* _Work instructions_
The data below must be returned in full and exactly.
(Records for this exercise)
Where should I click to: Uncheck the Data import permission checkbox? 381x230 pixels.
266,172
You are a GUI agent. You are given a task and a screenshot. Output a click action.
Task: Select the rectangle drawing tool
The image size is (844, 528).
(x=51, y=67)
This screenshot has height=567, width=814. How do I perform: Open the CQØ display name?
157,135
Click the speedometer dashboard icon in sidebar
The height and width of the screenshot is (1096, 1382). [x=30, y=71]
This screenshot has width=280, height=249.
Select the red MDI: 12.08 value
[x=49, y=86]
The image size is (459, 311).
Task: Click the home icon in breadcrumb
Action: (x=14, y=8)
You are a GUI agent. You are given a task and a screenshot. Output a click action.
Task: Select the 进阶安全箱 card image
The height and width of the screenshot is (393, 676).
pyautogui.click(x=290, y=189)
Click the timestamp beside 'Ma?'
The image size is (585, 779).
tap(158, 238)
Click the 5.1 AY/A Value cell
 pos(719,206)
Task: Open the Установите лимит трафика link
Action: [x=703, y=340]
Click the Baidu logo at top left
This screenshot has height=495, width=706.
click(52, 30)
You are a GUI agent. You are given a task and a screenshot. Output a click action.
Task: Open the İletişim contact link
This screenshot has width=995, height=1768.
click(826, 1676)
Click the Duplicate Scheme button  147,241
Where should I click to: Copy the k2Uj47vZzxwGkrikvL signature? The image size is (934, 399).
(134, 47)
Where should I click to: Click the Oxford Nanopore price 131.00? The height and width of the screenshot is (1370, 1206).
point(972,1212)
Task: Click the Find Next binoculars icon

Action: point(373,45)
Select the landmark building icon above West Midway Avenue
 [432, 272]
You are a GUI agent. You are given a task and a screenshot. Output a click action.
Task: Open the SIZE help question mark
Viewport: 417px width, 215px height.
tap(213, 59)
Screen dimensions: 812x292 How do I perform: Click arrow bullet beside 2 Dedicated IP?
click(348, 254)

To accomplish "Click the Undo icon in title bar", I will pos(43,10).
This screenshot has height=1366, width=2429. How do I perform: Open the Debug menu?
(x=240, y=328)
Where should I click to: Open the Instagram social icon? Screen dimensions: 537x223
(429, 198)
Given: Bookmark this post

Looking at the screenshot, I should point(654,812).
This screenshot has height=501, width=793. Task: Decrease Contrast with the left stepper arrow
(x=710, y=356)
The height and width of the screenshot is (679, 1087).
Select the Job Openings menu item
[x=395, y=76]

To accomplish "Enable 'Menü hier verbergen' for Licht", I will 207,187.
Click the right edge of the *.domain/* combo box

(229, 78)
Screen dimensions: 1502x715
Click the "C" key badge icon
(End Records for this exercise)
* _Exercise response_
Where should I click to: Uncheck the Data import permission checkbox? 381x230 pixels.
266,172
You are a GUI agent. You are given a task and a screenshot. Output a click action.
Task: Select the rectangle drawing tool
The image size is (844, 528).
(x=51, y=67)
This screenshot has height=567, width=814. How do I perform: Open the CQØ display name?
157,135
Click the speedometer dashboard icon in sidebar
The height and width of the screenshot is (1096, 1382). [x=30, y=71]
This screenshot has width=280, height=249.
Select the red MDI: 12.08 value
[x=49, y=86]
The image size is (459, 311).
Task: Click the home icon in breadcrumb
Action: (x=14, y=8)
You are a GUI agent. You are given a task and a screenshot. Output a click action.
Task: Select the 进阶安全箱 card image
The height and width of the screenshot is (393, 676).
pyautogui.click(x=290, y=189)
Click the timestamp beside 'Ma?'
The image size is (585, 779).
tap(158, 238)
Click the 5.1 AY/A Value cell
 pos(719,206)
Task: Open the Установите лимит трафика link
Action: [x=703, y=340]
Click the Baidu logo at top left
This screenshot has height=495, width=706.
click(52, 30)
You are a GUI agent. You are given a task and a screenshot. Output a click action.
Task: Open the İletişim contact link
This screenshot has width=995, height=1768.
click(826, 1676)
Click the Duplicate Scheme button  147,241
Where should I click to: Copy the k2Uj47vZzxwGkrikvL signature? The image size is (934, 399).
(134, 47)
Where should I click to: Click the Oxford Nanopore price 131.00? The height and width of the screenshot is (1370, 1206).
point(972,1212)
Task: Click the Find Next binoculars icon

Action: point(373,45)
Select the landmark building icon above West Midway Avenue
 [432, 272]
You are a GUI agent. You are given a task and a screenshot. Output a click action.
Task: Open the SIZE help question mark
Viewport: 417px width, 215px height.
tap(213, 59)
Screen dimensions: 812x292 How do I perform: Click arrow bullet beside 2 Dedicated IP?
click(348, 254)

To accomplish "Click the Undo icon in title bar", I will pos(43,10).
This screenshot has height=1366, width=2429. How do I perform: Open the Debug menu?
(x=240, y=328)
Where should I click to: Open the Instagram social icon? Screen dimensions: 537x223
(429, 198)
Given: Bookmark this post

Looking at the screenshot, I should point(654,812).
This screenshot has height=501, width=793. Task: Decrease Contrast with the left stepper arrow
(x=710, y=356)
The height and width of the screenshot is (679, 1087).
Select the Job Openings menu item
[x=395, y=76]

To accomplish "Enable 'Menü hier verbergen' for Licht", I will 207,187.
Click the right edge of the *.domain/* combo box

(229, 78)
Screen dimensions: 1502x715
Click the "C" key badge icon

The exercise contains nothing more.